[[ SOURCE INFORMATION, beginning ]]

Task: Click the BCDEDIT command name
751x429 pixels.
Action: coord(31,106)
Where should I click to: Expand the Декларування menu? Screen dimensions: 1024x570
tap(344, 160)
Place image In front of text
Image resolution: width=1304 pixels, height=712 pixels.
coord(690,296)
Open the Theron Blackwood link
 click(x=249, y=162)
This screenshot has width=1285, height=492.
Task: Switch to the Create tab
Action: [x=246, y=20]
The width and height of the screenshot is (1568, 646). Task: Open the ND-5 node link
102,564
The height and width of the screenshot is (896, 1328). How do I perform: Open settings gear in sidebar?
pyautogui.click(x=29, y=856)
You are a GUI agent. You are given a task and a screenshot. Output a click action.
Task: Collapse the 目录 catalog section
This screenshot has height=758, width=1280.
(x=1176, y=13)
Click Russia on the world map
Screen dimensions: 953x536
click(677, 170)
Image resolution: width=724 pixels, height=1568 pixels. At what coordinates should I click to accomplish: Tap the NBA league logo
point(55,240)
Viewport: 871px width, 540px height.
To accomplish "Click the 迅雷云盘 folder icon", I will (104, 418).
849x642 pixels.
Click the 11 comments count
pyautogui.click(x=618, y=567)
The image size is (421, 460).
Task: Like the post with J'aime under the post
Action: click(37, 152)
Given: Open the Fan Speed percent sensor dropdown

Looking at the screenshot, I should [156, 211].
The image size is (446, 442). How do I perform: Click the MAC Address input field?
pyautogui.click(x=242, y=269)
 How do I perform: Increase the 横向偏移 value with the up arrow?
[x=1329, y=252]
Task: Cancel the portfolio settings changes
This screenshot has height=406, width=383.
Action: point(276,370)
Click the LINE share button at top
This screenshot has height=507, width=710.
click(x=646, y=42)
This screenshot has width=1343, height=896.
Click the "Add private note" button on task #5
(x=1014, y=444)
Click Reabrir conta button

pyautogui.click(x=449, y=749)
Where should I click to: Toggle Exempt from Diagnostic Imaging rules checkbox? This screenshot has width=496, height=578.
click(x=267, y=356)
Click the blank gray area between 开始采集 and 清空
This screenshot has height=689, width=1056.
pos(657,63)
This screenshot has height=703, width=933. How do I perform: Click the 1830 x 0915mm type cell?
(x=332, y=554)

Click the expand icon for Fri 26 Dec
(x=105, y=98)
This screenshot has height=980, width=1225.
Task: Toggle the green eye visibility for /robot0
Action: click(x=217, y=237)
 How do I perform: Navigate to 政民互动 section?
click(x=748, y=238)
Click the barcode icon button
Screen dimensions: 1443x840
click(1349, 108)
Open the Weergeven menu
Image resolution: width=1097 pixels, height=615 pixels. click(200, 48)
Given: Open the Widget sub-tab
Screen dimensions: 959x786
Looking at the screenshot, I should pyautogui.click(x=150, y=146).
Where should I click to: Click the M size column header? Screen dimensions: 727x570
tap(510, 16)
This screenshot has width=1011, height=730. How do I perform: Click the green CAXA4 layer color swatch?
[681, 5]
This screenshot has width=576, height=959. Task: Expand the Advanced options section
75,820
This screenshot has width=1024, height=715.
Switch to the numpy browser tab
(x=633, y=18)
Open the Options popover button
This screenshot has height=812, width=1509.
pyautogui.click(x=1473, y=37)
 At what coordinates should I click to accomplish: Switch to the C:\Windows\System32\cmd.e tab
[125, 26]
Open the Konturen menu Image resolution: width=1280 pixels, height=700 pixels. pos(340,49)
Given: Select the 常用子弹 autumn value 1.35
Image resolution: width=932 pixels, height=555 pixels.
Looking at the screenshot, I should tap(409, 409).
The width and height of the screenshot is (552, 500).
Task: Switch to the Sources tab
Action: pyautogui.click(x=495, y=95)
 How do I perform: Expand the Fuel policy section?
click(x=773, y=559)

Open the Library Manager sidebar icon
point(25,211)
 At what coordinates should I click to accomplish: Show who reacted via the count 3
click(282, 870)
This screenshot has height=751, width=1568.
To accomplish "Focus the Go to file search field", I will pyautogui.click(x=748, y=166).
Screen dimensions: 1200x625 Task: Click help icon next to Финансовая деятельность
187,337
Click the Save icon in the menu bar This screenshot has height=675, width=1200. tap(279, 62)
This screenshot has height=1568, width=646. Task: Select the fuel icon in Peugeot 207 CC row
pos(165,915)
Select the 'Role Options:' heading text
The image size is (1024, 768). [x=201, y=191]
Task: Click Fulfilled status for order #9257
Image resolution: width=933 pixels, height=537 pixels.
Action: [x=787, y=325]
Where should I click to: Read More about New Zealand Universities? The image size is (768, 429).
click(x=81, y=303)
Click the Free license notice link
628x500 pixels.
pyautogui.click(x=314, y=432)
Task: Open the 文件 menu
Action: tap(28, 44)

[[ SOURCE INFORMATION, end ]]

__AIM OF THE EXERCISE__
In the data above, start at the line that has "This screenshot has width=576, height=959.", stop after the line that has "Open the Options popover button", and print every line in between exactly as it stands.

__PROBLEM SOLUTION__
This screenshot has width=576, height=959. Task: Expand the Advanced options section
75,820
This screenshot has width=1024, height=715.
Switch to the numpy browser tab
(x=633, y=18)
Open the Options popover button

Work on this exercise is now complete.